/unified-world-model

Unfied World Models: Coupling Video and Action Diffusion for Pretraining on Large Robotic Datasets

Primary LanguagePython

Unified World Models: Coupling Video and Action Diffusion for Pretraining on Large Robotic Datasets

Chuning Zhu1, Raymond Yu1, Siyuan Feng2, Benjamin Burchfiel2, Paarth Shah2, Abhishek Gupta1

1University of Washington 2Toyota Research Institute

This repository provides a PyTorch implementation of Unified World Model (UWM). UWM combines action diffusion and video diffusion to enable scalable pretraining on large, heterogeneous robotics datasets.

Code structure

  • configs: Configuration files for pretraining and finetuning experiments.
  • datasets: Dataset wrappers for DROID, Robomimic, and LIBERO. We standardize all datasets using compressed Zarr buffers.
  • environments: Interface wrappers for Robomimic and LIBERO environments.
  • experiments: Training and evaluation scripts.
  • models: Model definitions for UWM and baselines.
  • scripts: Bash scripts for running DROID experiments.

Setup

Install the package via

pip install -e .

Note: if you encounter issues using tensorflow-dataset with DROID, consider installing tensorflow-dataset from source.

Robomimic Experiments

To run a Robomimic single-task experiment,

  1. Install the Robomimic dataset.
  2. Update hdf5_path and buffer_path in the config (e.g., configs/dataset/robomimic_cap_ph.yaml).
  3. Run:
python experiments/uwm/train_robomimic.py --config_name train_uwm_robomimic.yaml dataset=robomimic_can_ph exp_id=singletask

This command will generate a Zarr compressed buffer at the buffer_path specified in the config file.

LIBERO Experiments

The LIBERO experiments share most infrastructure with the Robomimic experiments.

Pretraining

To pretrain a UWM on LIBERO-90,

  1. Install the LIBERO dataset.
  2. Update hdf5_path and buffer_path in configs/dataset/libero_90.yaml.
  3. Run:
python experiments/uwm/train_robomimic.py --config_name train_uwm_robomimic.yaml dataset=libero_90 exp_id=pretrain

Finetuning

To finetune a pretrained UWM on a downstream LIBERO task (e.g., Book-Caddy),

  1. Update hdf5_path and buffer_path in configs/dataset/libero_book_caddy.yaml.
  2. Run:
python experiments/uwm/train_robomimic.py --config-name finetune_uwm_robomimic.yaml dataset=libero_book_caddy exp_id=finetune pretrain_checkpoint_path="logdir/uwm/libero_90/pretrain/0/models.pt"

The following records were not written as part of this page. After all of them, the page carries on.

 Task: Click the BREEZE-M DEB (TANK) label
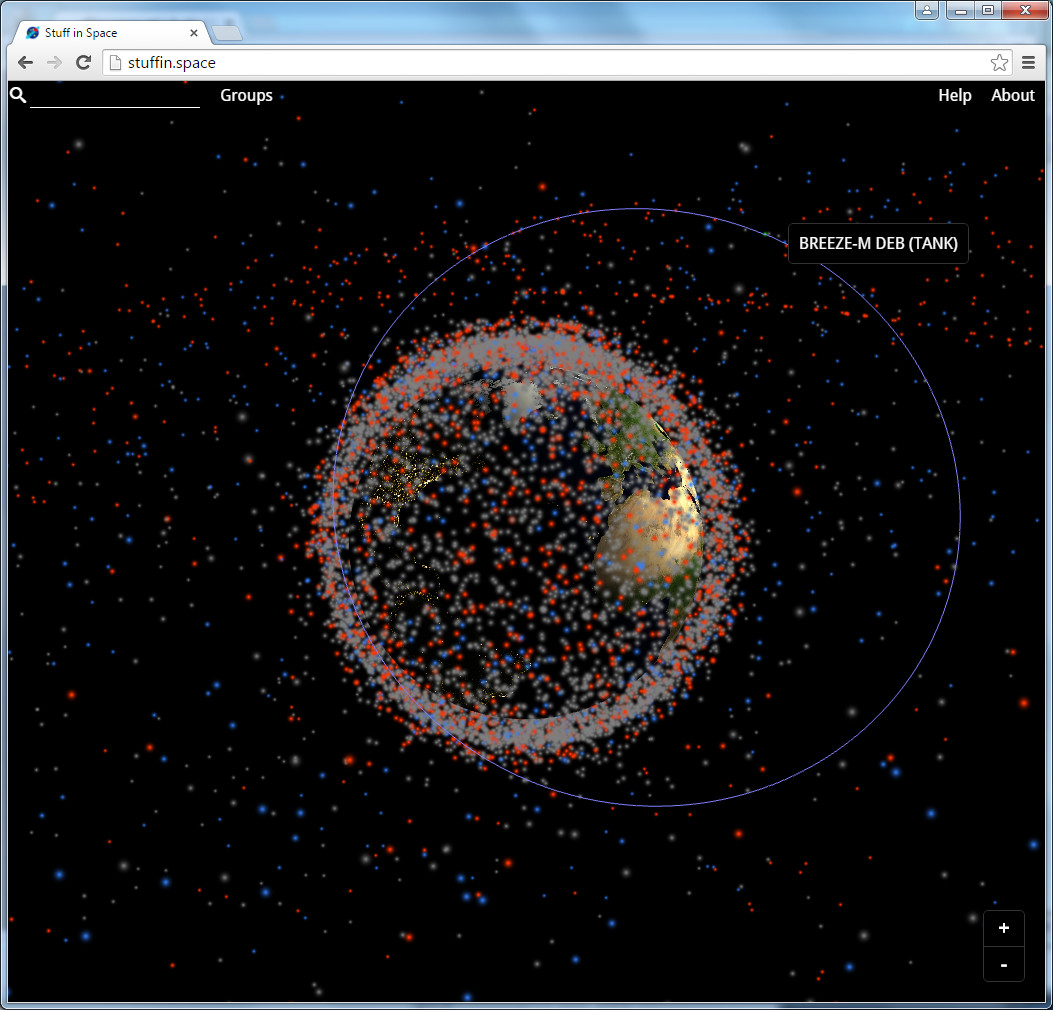[878, 244]
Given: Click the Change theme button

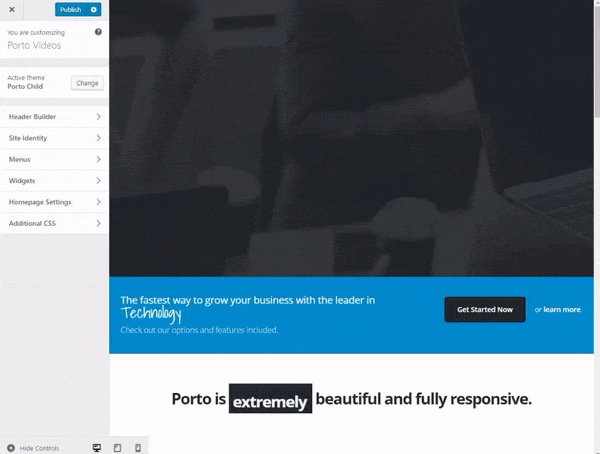Looking at the screenshot, I should click(87, 83).
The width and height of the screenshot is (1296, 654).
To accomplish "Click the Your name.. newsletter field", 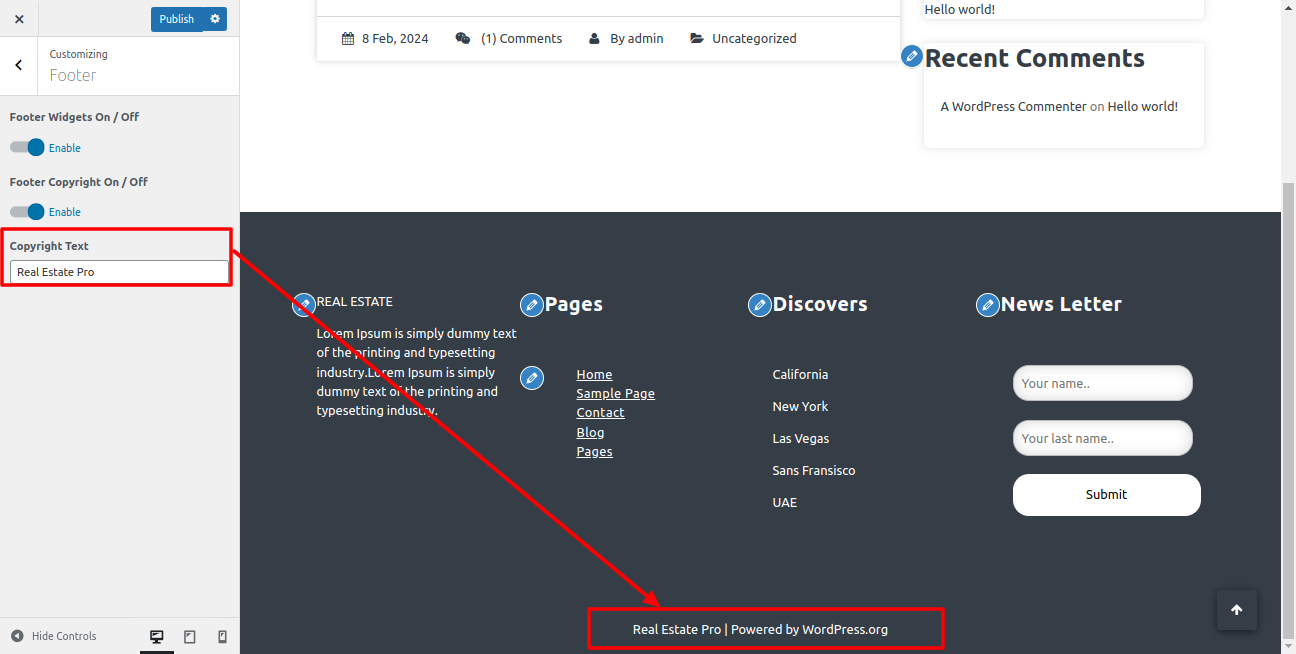I will pos(1102,383).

We release the pretrained LIBERO-90 checkpoint here. You can download and directly finetune from this checkpoint.

DROID Experiments

We provide shell scripts for DROID pretraining / cotraining / finetuning experiments in the scripts directory. Each script runs a dataset conversion pipeline to create a Zarr buffer for the corresponding DROID TFDS dataset and then launches training.

Pretraining

To launch a DROID pretraining experiment,

  1. Install the DROID dataset
  2. Update DATA_DIR and BUFFER_PATH in scripts/launch_droid_pretrain.sh
  3. Run:
source scripts/launch_droid_pretrain.sh

Cotraining

To launch a video cotraining experiment,

  1. Install the DROID dataset
  2. Update DATA_DIR, ROBOT_BUFFER_PATH, and VIDEO_BUFFER_PATH in scripts/launch_droid_cotrain.sh
  3. Run:
source scripts/launch_droid_cotrain.sh

Finetuning

To fineune a pretrained model to a downstream task,

  1. Collect demonstrations using the DROID interface
  2. Convert them into a TFDS dataset (via this pipeline)
  3. Modify and run:
source scripts/launch_droid_finetune.sh

We release the pretrained and cotrained DROID UWM checkpoints here. You can download and directly finetune from these checkpoints.

Bibtex

If you find this code useful, please cite:

@inproceedings{zhu2025uwm,
    author    = {Zhu, Chuning and Yu, Raymond and Feng, Siyuan and Burchfiel, Benjamin and Shah, Paarth and Gupta, Abhishek},
    title     = {Unified World Models: Coupling Video and Action Diffusion for Pretraining on Large Robotic Datasets},
    booktitle = {Proceedings of Robotics: Science and Systems (RSS)},
    year      = {2025},
}